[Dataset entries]
----

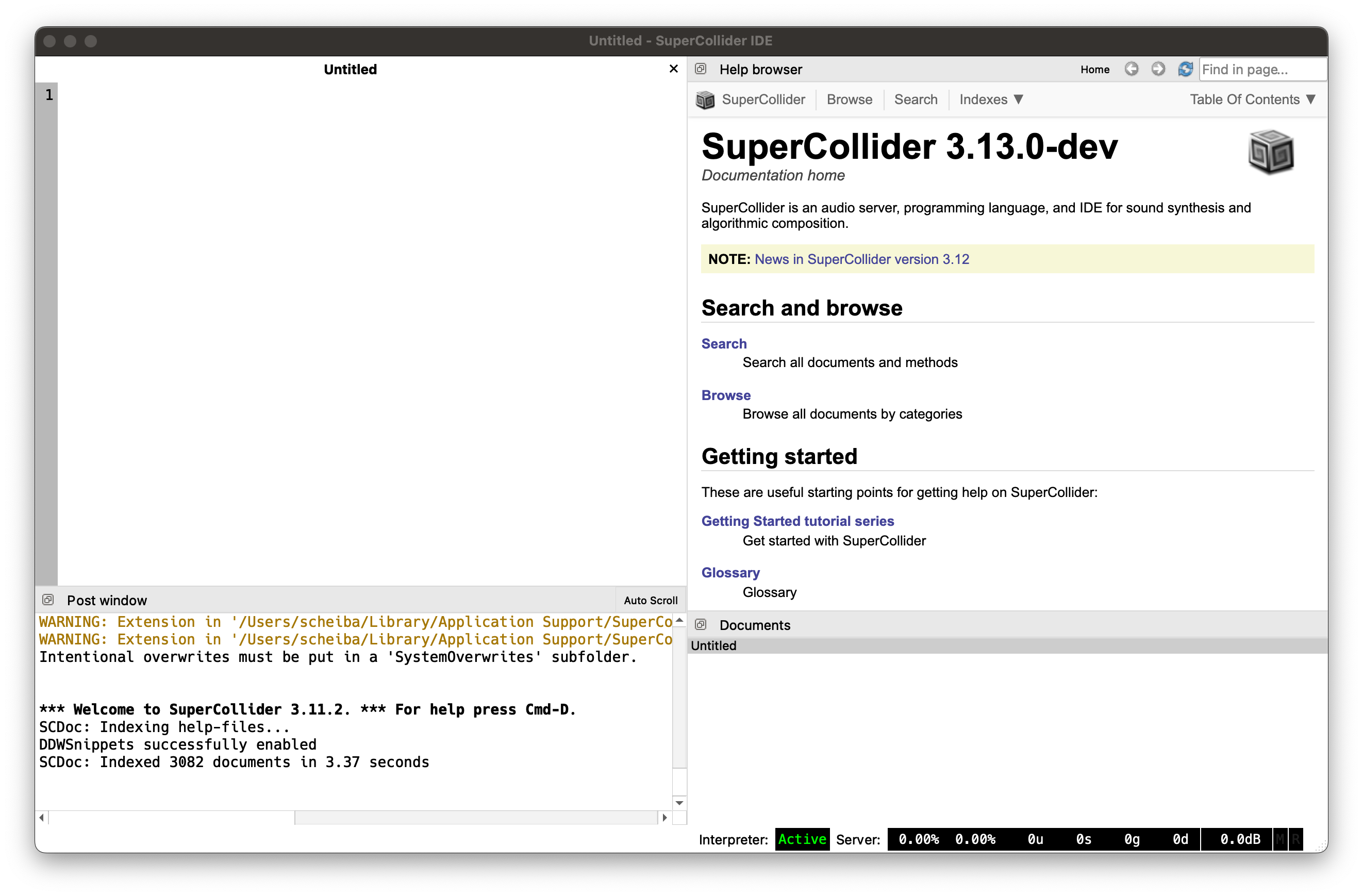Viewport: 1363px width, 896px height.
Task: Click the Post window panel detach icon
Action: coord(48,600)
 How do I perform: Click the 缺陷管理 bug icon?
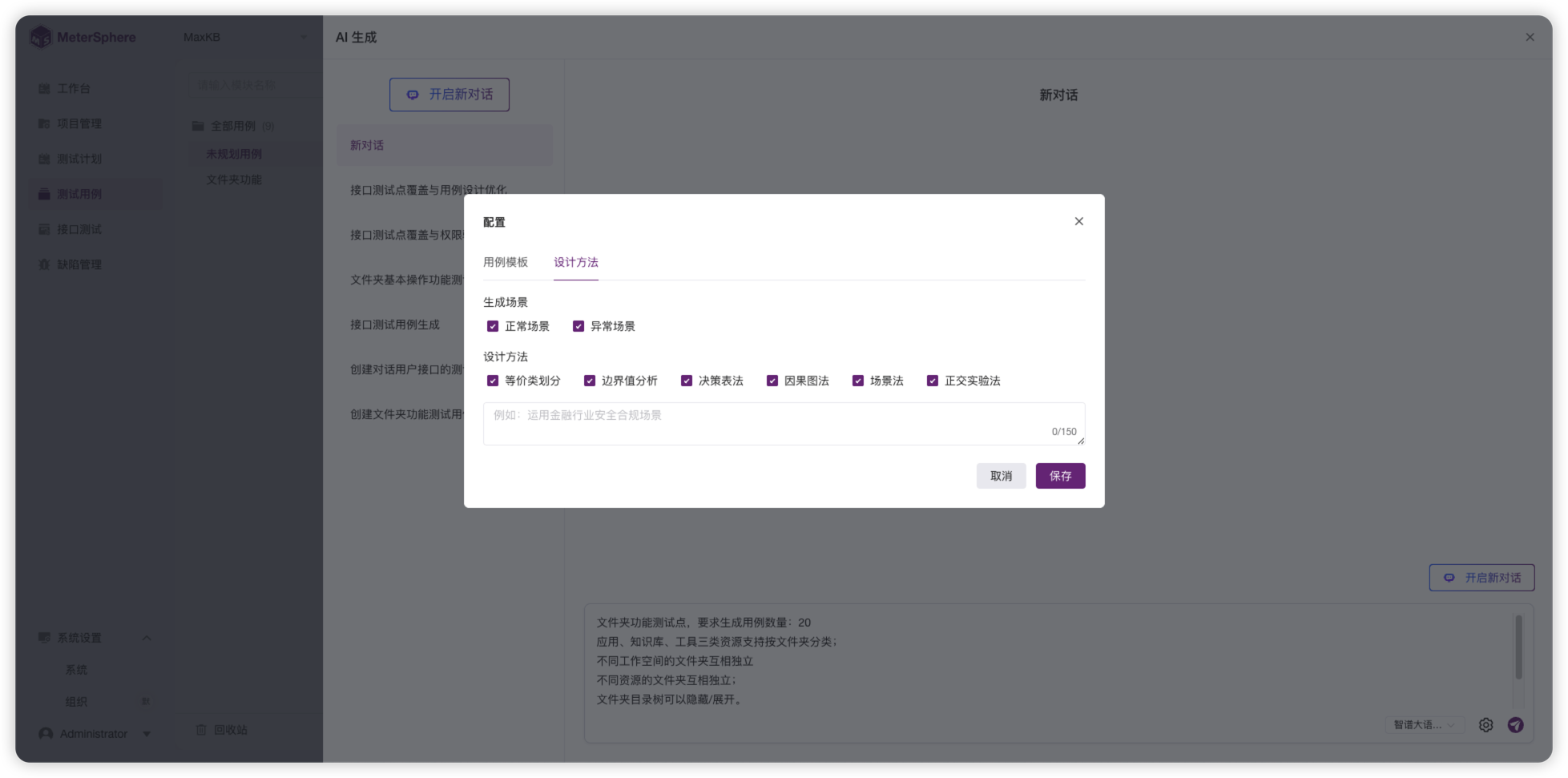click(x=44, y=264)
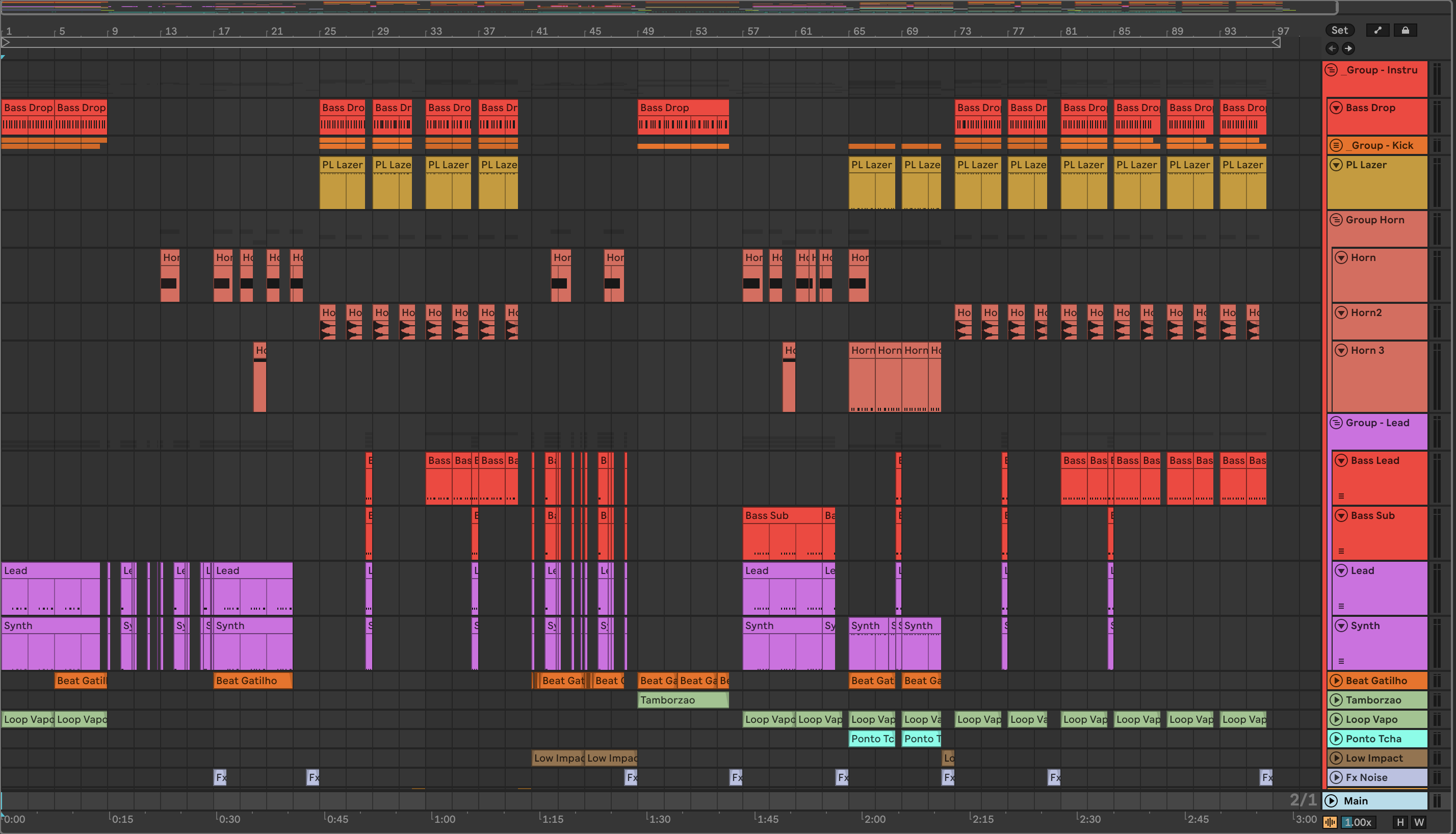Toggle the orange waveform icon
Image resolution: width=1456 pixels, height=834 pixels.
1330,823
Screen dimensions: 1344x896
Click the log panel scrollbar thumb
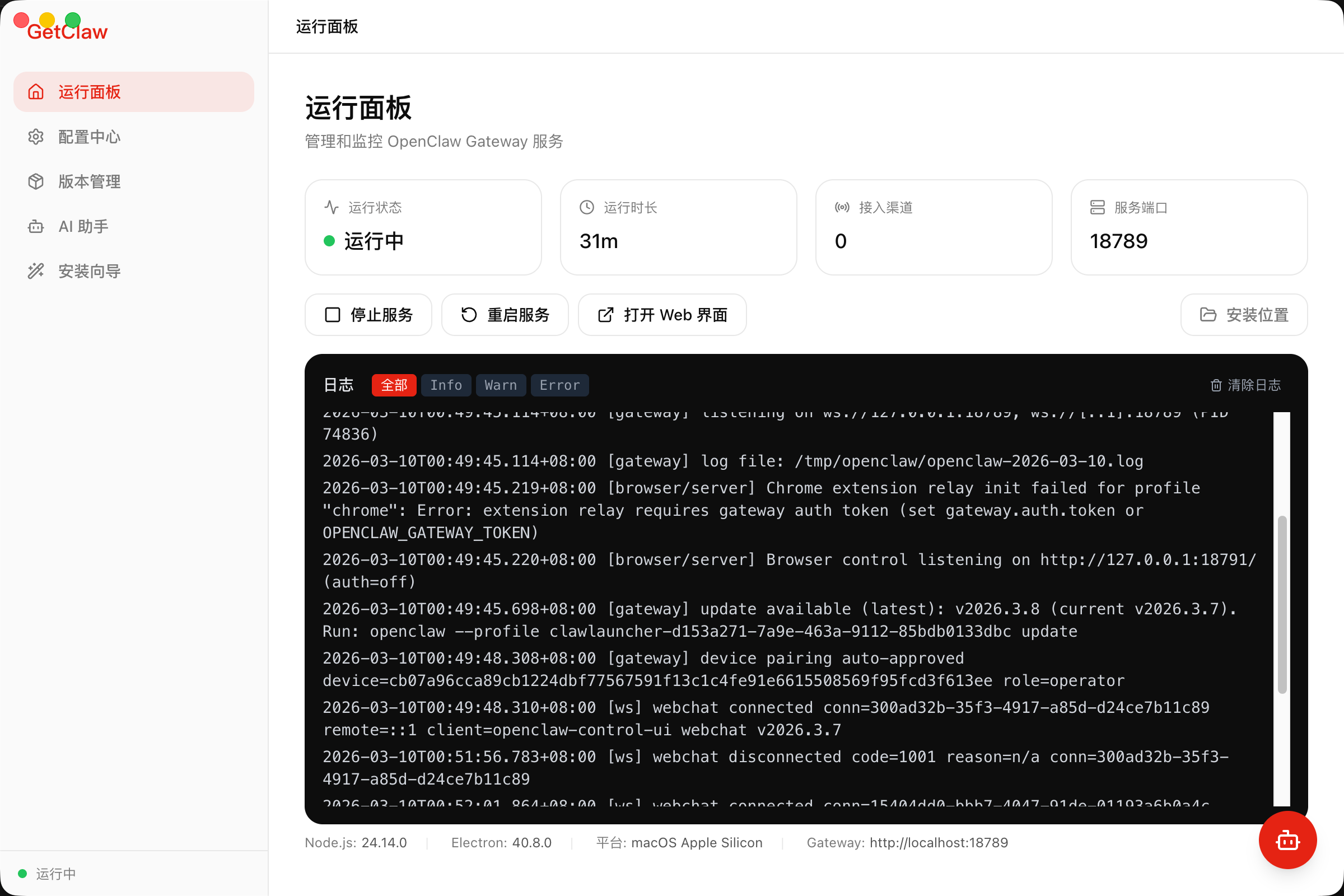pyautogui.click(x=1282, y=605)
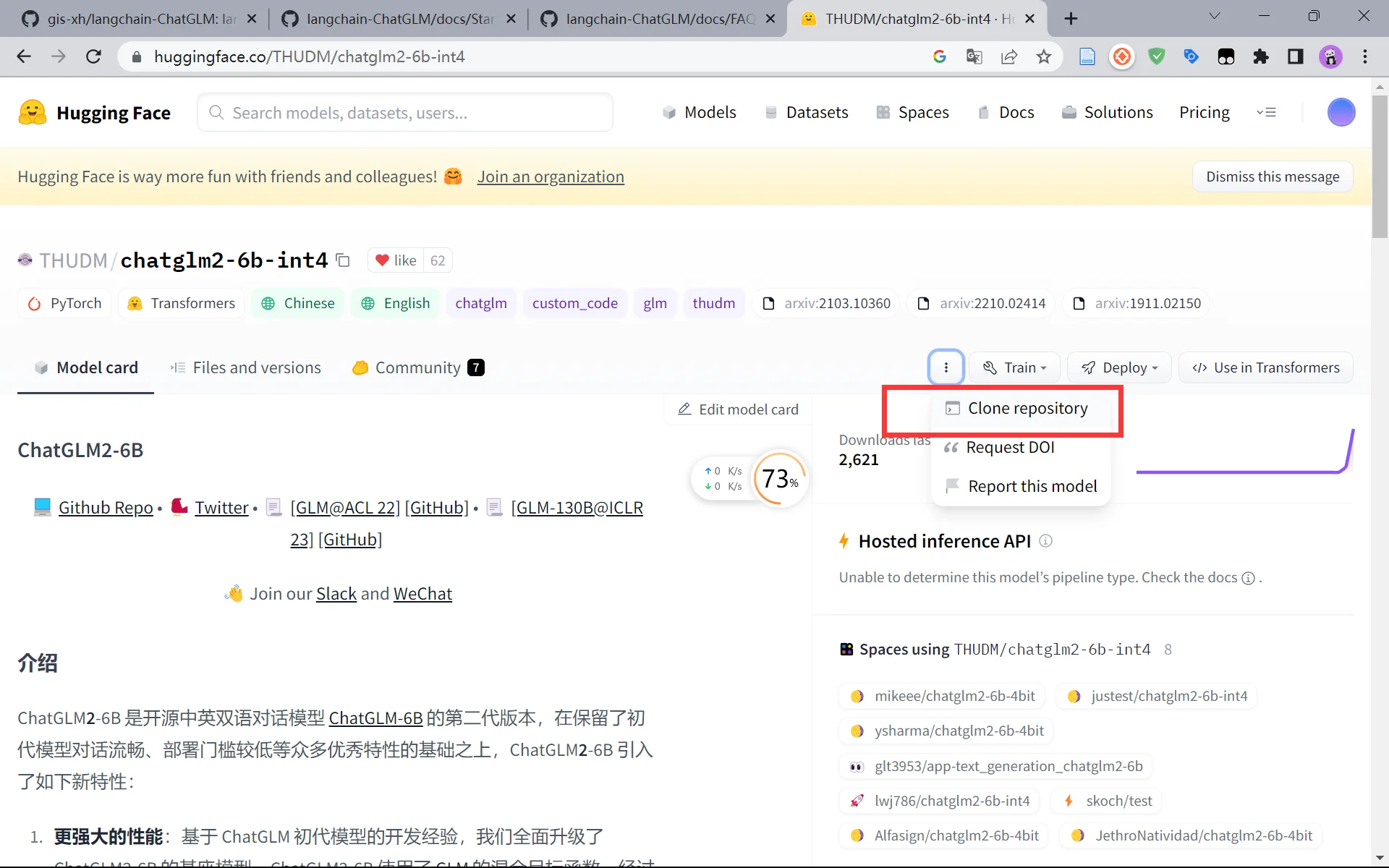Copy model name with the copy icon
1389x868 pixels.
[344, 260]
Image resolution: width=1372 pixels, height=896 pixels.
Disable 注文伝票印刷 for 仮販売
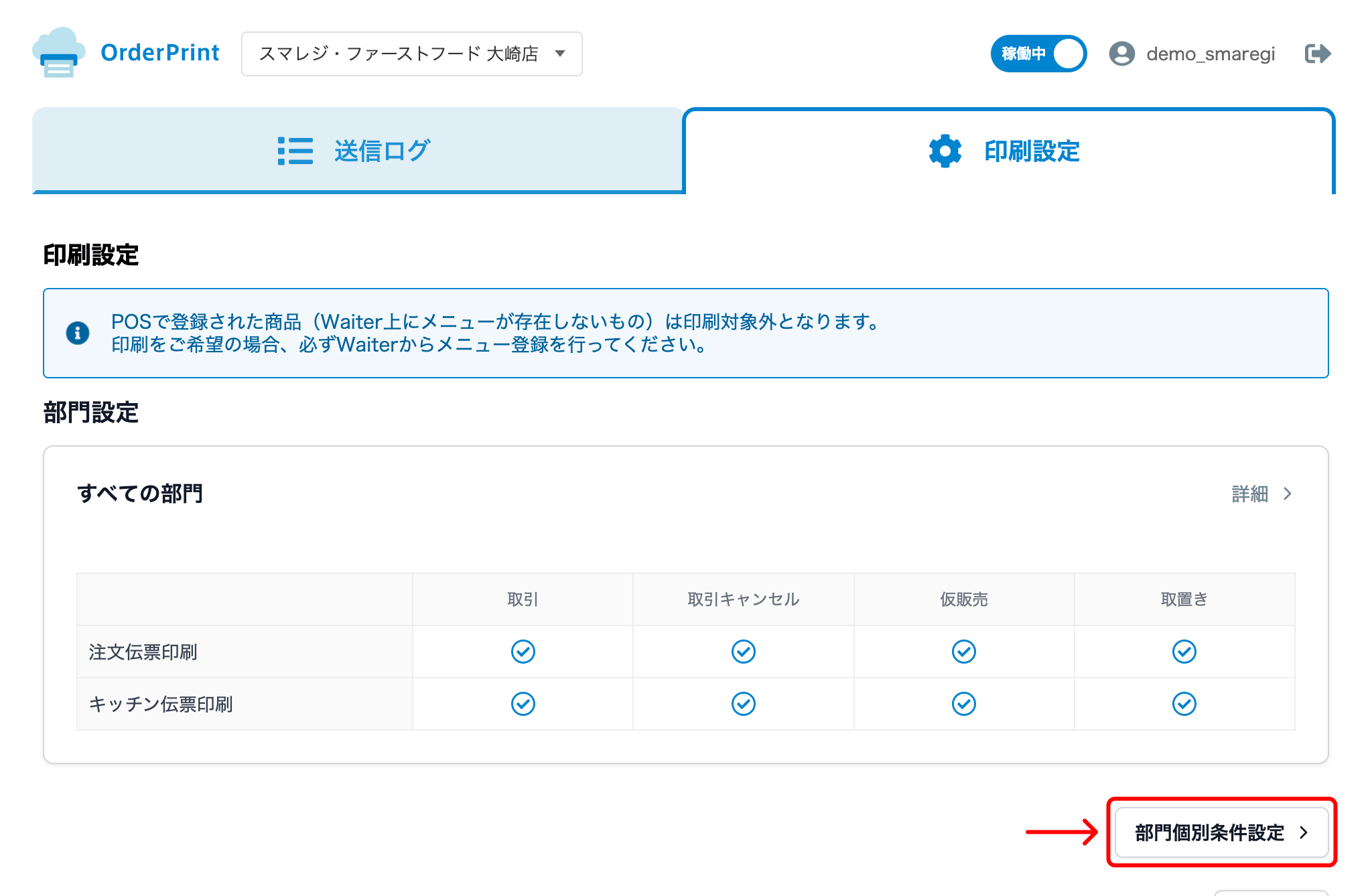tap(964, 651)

----

§ Exercise requirements
Only what runs from the line containing "How do I perform: Click the 缺陷管理 bug icon?" through the end of the entries above should be extracted, exactly and without pictures.

§ Solution below
 How do I perform: Click the 缺陷管理 bug icon?
click(x=44, y=264)
Toggle the orange waveform icon
Image resolution: width=1456 pixels, height=834 pixels.
1330,823
Screen dimensions: 1344x896
Click the log panel scrollbar thumb
pyautogui.click(x=1282, y=605)
Copy model name with the copy icon
1389x868 pixels.
[344, 260]
Image resolution: width=1372 pixels, height=896 pixels.
Disable 注文伝票印刷 for 仮販売
tap(964, 651)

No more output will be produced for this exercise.